= TASK REQUIREMENTS =
Set the data below down again, exactly, with every picture left out.

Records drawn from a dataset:
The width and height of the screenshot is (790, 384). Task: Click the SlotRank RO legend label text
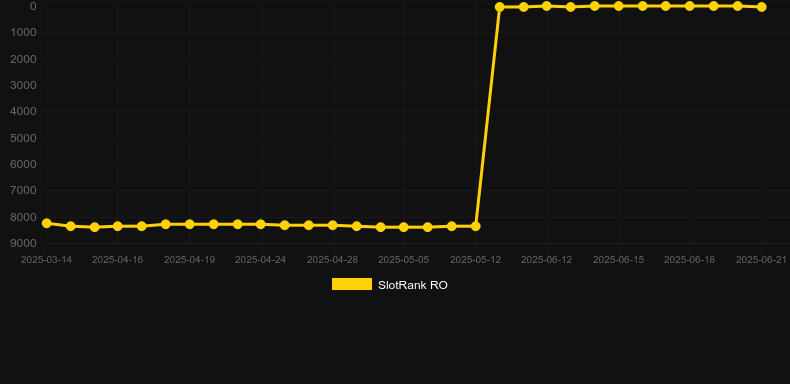[x=413, y=285]
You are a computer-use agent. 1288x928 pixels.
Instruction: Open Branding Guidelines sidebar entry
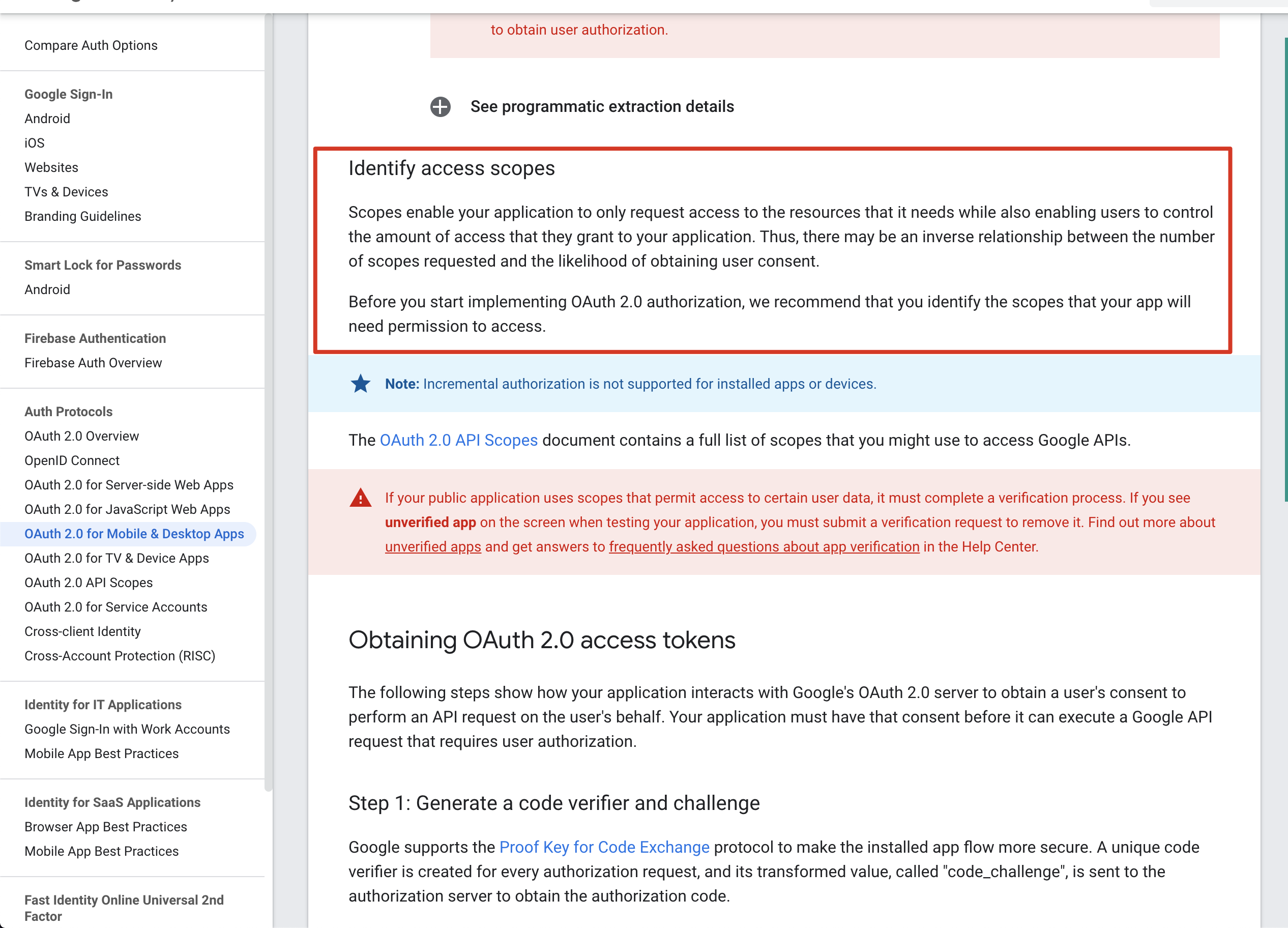click(x=83, y=216)
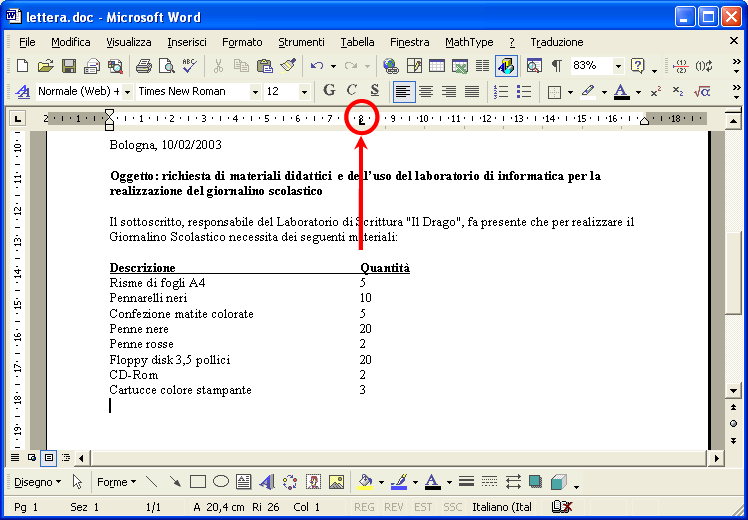Image resolution: width=748 pixels, height=520 pixels.
Task: Select the Text Box drawing tool
Action: [243, 482]
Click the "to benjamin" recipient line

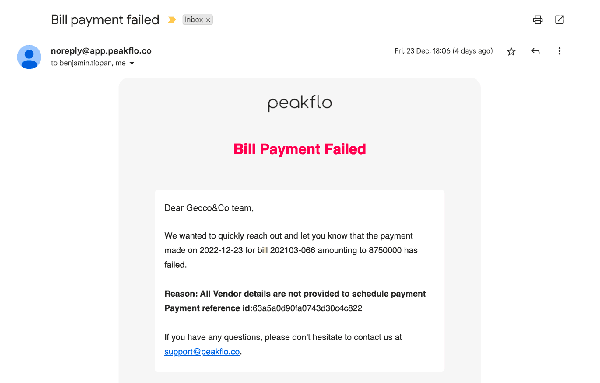click(x=88, y=63)
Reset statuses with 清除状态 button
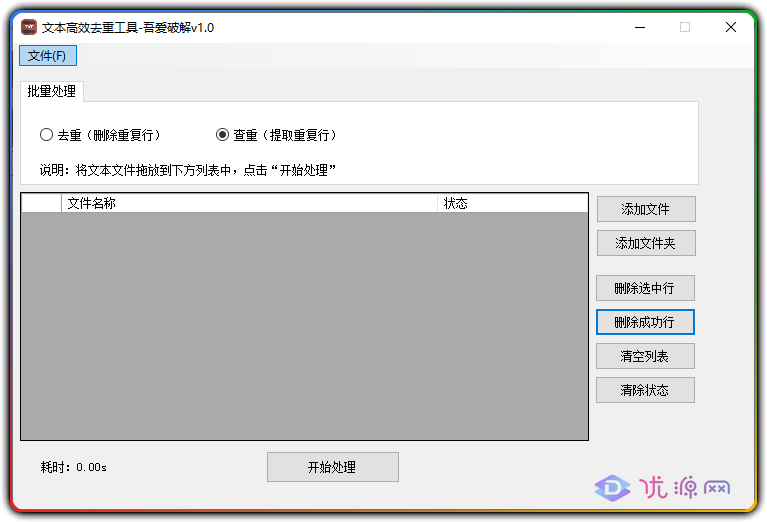This screenshot has width=767, height=522. (x=645, y=390)
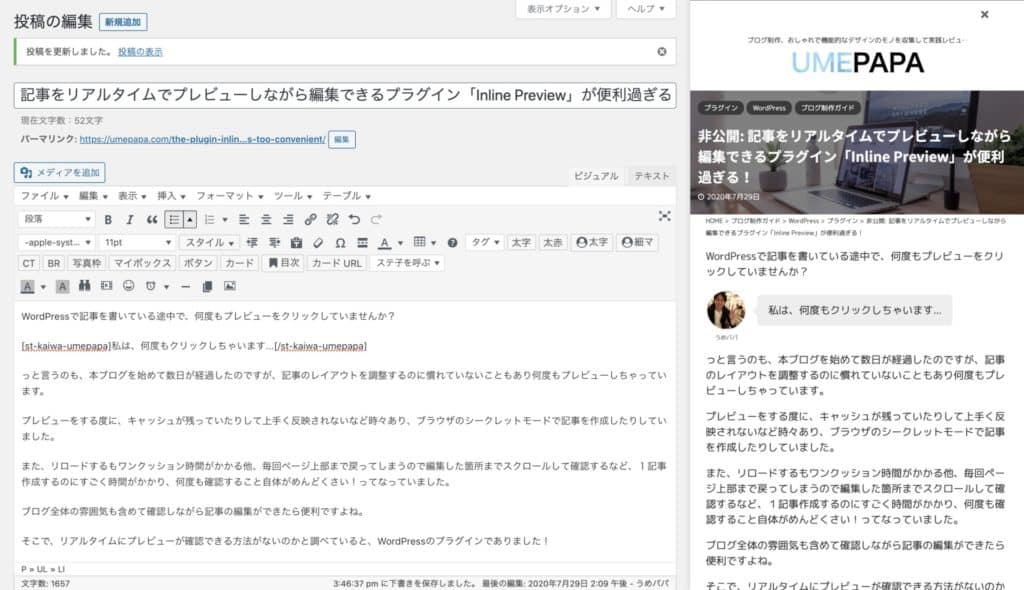Screen dimensions: 1024x590
Task: Undo the last edit via the undo arrow
Action: (354, 219)

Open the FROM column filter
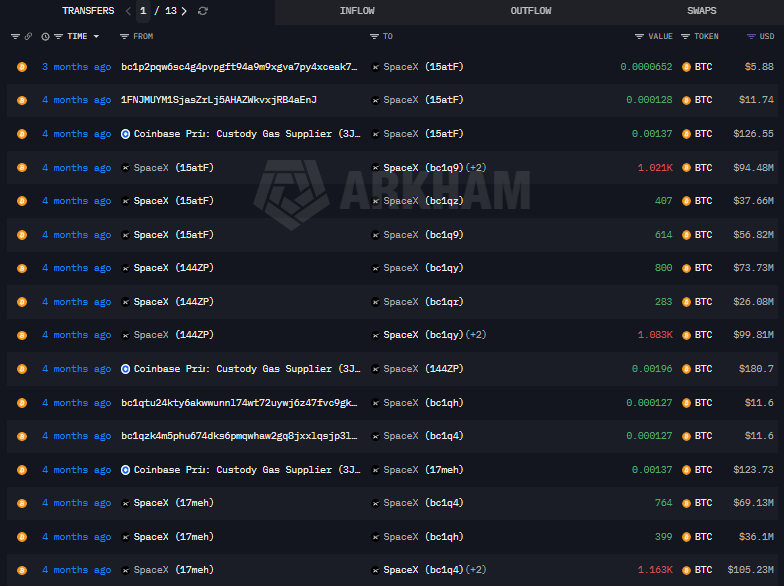click(x=124, y=37)
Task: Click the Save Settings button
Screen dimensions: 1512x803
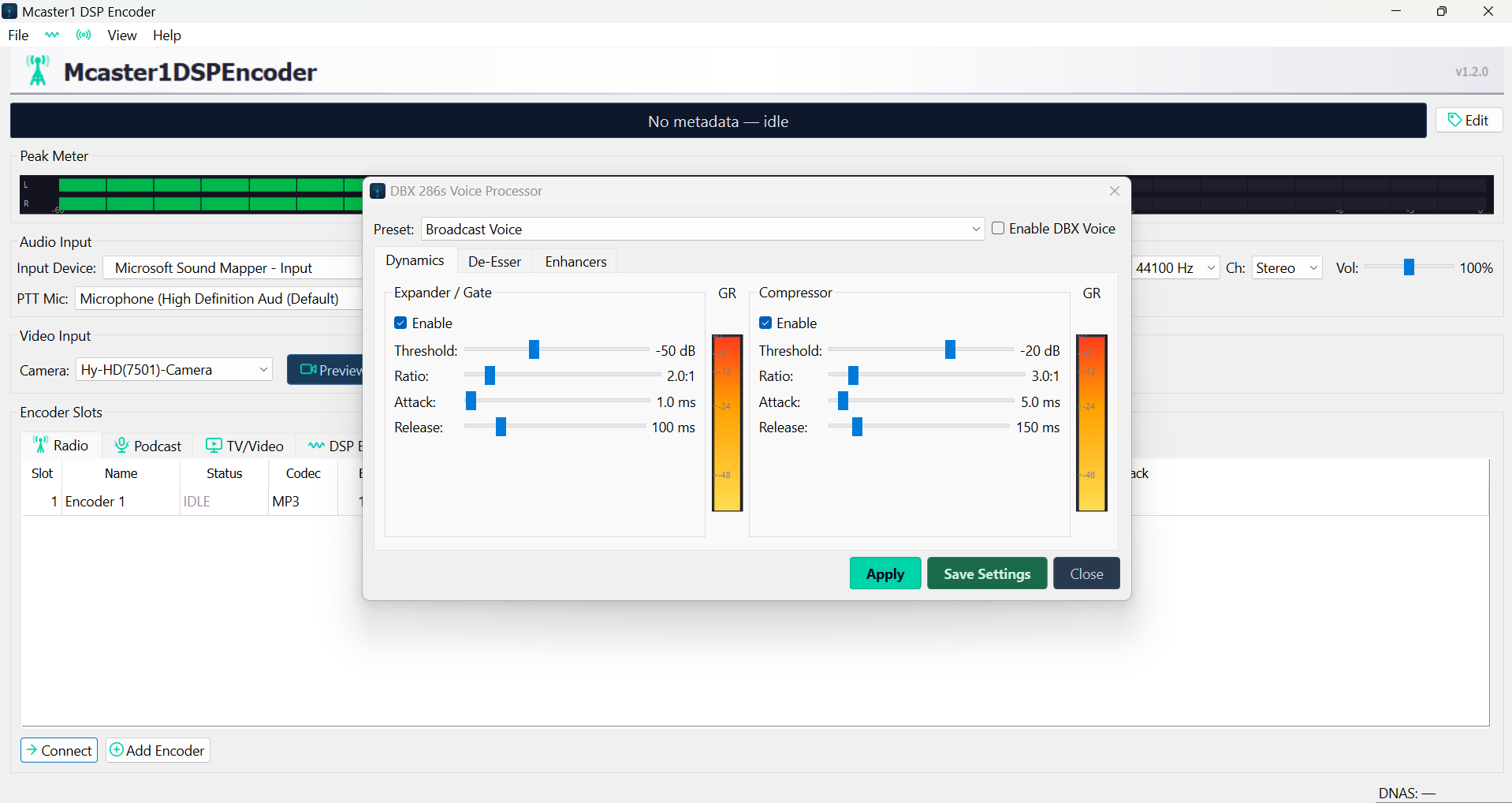Action: 986,573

= RESULT OF THIS TASK =
The width and height of the screenshot is (790, 384). Task: Click the SlotRank RO legend label text
[x=413, y=285]
You are a computer-use agent. 1288x928 pixels.
Instruction: Open Branding Guidelines sidebar entry
click(x=83, y=216)
Image resolution: width=748 pixels, height=520 pixels.
Task: Select the Text Box drawing tool
Action: [243, 482]
Click the "to benjamin" recipient line

click(x=88, y=63)
Reset statuses with 清除状态 button
This screenshot has width=767, height=522. (x=645, y=390)
Screen dimensions: 1024x590
Task: Undo the last edit via the undo arrow
Action: (354, 219)

Open the FROM column filter
click(x=124, y=37)
Task: Click the Save Settings button
Screen dimensions: 1512x803
Action: 986,573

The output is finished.